Ketua Umum PB PMII, Mohammad Shofiyulloh Cokro.
KATASUKABUMI.com – Kampus seharusnya menjadi tempat orang berbeda pendapat tanpa harus berbeda nasib. Tempat ide bertarung, bukan orangnya. Tempat argumen diuji dengan argumen, bukan dengan volume suara atau jumlah massa.

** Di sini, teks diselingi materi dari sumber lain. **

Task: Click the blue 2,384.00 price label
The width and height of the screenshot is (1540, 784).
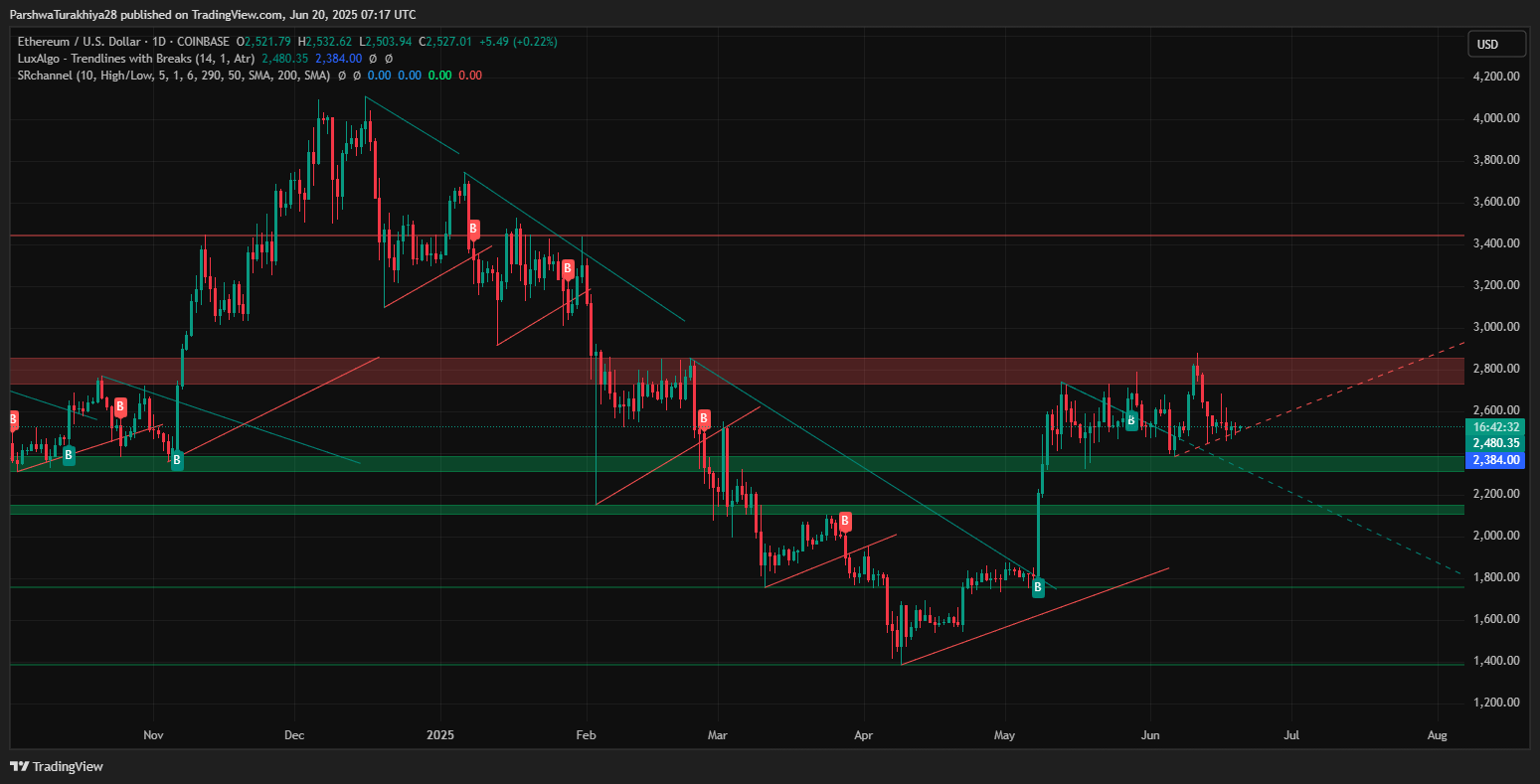Action: point(1495,460)
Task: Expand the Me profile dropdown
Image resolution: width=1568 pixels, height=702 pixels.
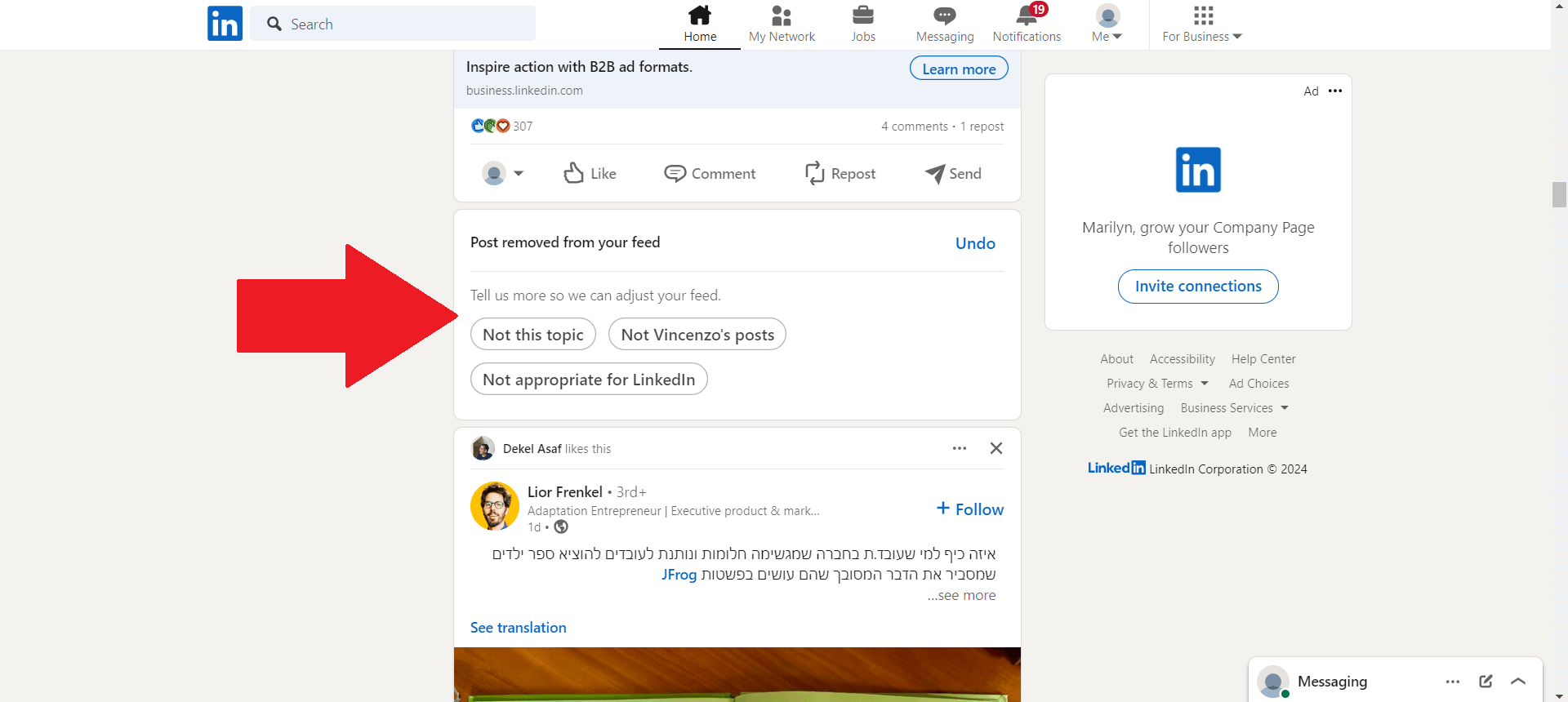Action: click(1107, 24)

Sayangnya, akhir-akhir ini suasana itu terasa mulai berubah. Orang lebih cepat tersinggung daripada berpikir. Lebih gemar membatalkan lawan bicara daripada membantah pikirannya. Padahal sejarah kemajuan tidak pernah lahir dari ruang yang sepi perdebatan, melainkan dari perdebatan yang sehat.
Kegelisahan itulah yang disampaikan Ketua Umum Pengurus Besar Pergerakan Mahasiswa Islam Indonesia (PB PMII), Mohammad Shofiyulloh Cokro. Menurutnya, gerakan mahasiswa sedang menghadapi tantangan serius berupa turbulensi intelektualitas. Mimbar demokrasi yang seharusnya menjadi ruang dialektika perlahan bergeser menjadi arena saling serang dan persekusi terhadap ruang dialog.
“Ketika argumentasi tidak lagi dijawab dengan kontra-argumentasi, melainkan dengan pemaksaan kehendak, di situlah disorientasi gerakan sedang terjadi. Persekusi terhadap ruang dialektika seperti ini tentu tidak dapat dibenarkan atas alasan apa pun,” tegas Cokro dalam keterangannya dijakarta, Rabu (17/06/26)
Bagi PB PMII, perbedaan pandangan bukan masalah. Yang menjadi masalah adalah ketika perbedaan tidak lagi dijawab dengan pemikiran, melainkan dengan pemaksaan. Sebab ketika argumen dibungkam, yang kalah bukan hanya satu kelompok, tetapi juga akal sehat.
“Bagi PMII, kebebasan yang hakiki adalah kebebasan yang juga menghormati hak orang lain untuk menguji gagasan secara terbuka,” lanjutnya.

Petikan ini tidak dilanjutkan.